Ah let's take a look at what impacts we have after addressing the challenges. The first impact is scalability. We applied auto scaling to all dozens of data processing applications to establish a system that can manage traffic increases. Even if the amount of traffic gets four times bigger. We also used serverless to not have human interaction environments for system expansion and reduction and so successfully reduced human resources for operation by over 60%. As you can see in the chart, the application KPU uses is moving according to the events traffic pattern, which means the resources for data processing automatically scales in and out dynamically.

The second impact is reliability and availability. The issue of operating loss were addressed by migrating or real time data processing components of SmartThings data platform to serverless. And we also removed the fundamental cause of cascading failures by configuring independent clusters for each application. So when we ran into an incident, it didn't affect the other applications as a result, we were able to highly improve the reliability even though one cluster went down.

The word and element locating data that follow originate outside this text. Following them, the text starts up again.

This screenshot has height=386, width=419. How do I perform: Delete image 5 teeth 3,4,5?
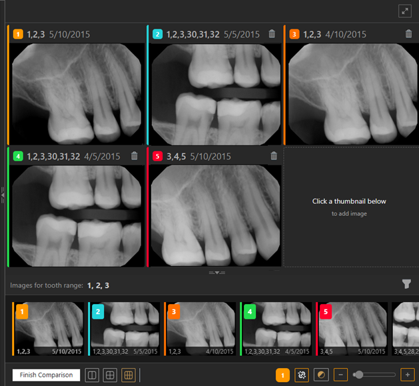point(273,156)
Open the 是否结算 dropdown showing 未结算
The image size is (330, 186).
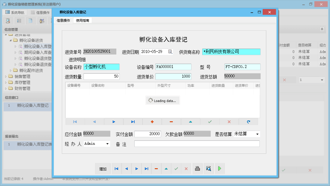257,134
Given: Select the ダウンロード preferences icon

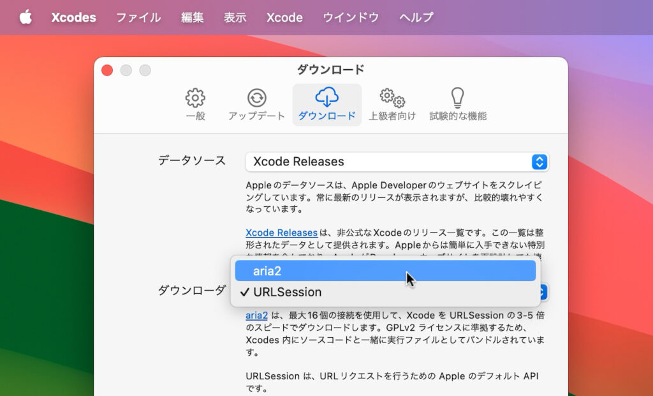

The last impact is efficiency. Previously, it took more than an hour to recover from an error when directly managing cluster nodes. But we can now recover clusters that are allocated to applications just within a few minutes. As you can see the number of delay notifications on data processing decreased less than 40%. And we've never experienced a failure recovery and manual cluster recovery case at all after the migration. And also the total cost of ownership was reduced. In spite of the increase of computing resources from 500 to 600 KPU. And we significantly reduced the total operation resources by around 80%.

With this efficiency improvement, we can now spend our engineering resources to more valuable work. So I'm very happy that the engineering team is more focusing on delivering meaningful business value rather than spending their resources for routine tasks.

Although we've modernized our data platform in aid of Kinesis Data Analytics for Flink, we are looking forward to small additional improvement while it took, while it took under one minute to deploy Spark app. in the past, it takes 2 to 54 minutes with Kinesis Data Analytics. If we can deploy the Flink application much faster, it would be really helpful to get the efficiency better and Kinesis Data Analytics for Flink doesn't support using different local level policy and KPU metrics. yet, as i know most of these features are under development by aws service team, but i hope we can use those as soon as possible.

All right, that's all i have for today. Uh thank you for joining the session and we'll have the uh off site. Uh thank you.